State Del. Brandon Steele, R-Raleigh, described the abortion facility as a “curse” on the land of West Virginia when lawmakers passed the abortion ban, The Independent reports.
Tens of thousands of unborn babies likely were aborted there in the past four decades. The facility began aborting unborn babies 1976 and was the only abortion facility in the state until the U.S. Supreme Court overturned Roe v. Wade last year, according to the Washington Post.
The West Virginia facility remains open, but it does not abort unborn babies anymore. However, it does run the Choice Fund that gives women money to travel to abort their unborn babies. According to the Gazette-Mail, the fund gave money to more than 800 people in 2022, most of the from West Virginia.
Pro-life advocates say these abortion funds are not really helping women. Instead, they are putting additional pressure on pregnant mothers to go through with aborting their unborn babies, even when they are unsure and may not be aware of resources to help them and their babies.
West Virginia is one of 14 states enforcing pro-life laws that prohibit or strictly limit the killing of unborn babies in abortions, and others are working to do the same. Pro-life leaders estimate tens of thousands of babies’ lives have been saved since the U.S. Supreme Court overturned Roe v. Wade in June.
Although some women are traveling to other states for abortions, others are choosing life for their unborn babies as a result. And while some abortion facilities are moving to other states, many others have closed permanently. According to the Guttmacher Institute, a pro-abortion research group, at least 66 abortion facilities in 15 states have stopped doing abortions since the Dobbs v. Jackson ruling.
Meanwhile, pro-life advocates across the country are expanding support for pregnant and parenting families, both through legislative and community-based initiatives.

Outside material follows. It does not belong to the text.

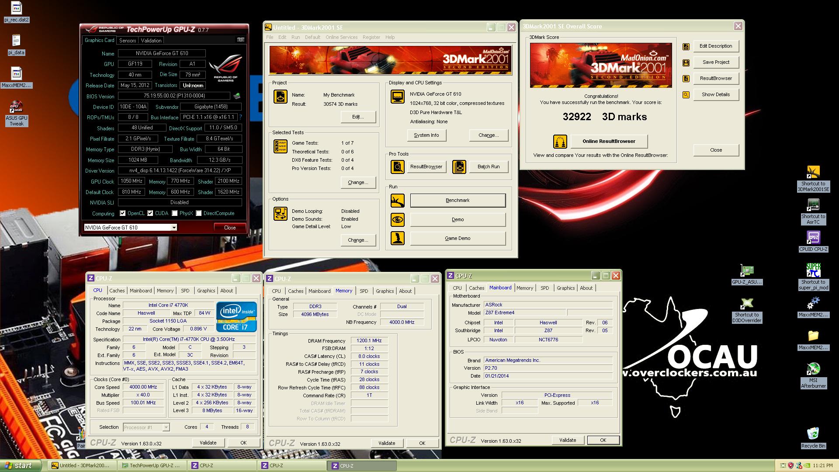839x472 pixels.
Task: Select the SPD tab in the Memory CPU-Z window
Action: 364,291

Many are working to expand Medicaid for new mothers, create tax credits for unborn babies and ensure workplace accommodations (paid parental leave, flexible hours) for parents. Others are opening and expanding pregnancy resource centers, maternity homes and other community-based charities that walk alongside struggling families locally, providing material support, information, counseling, encouragement and more.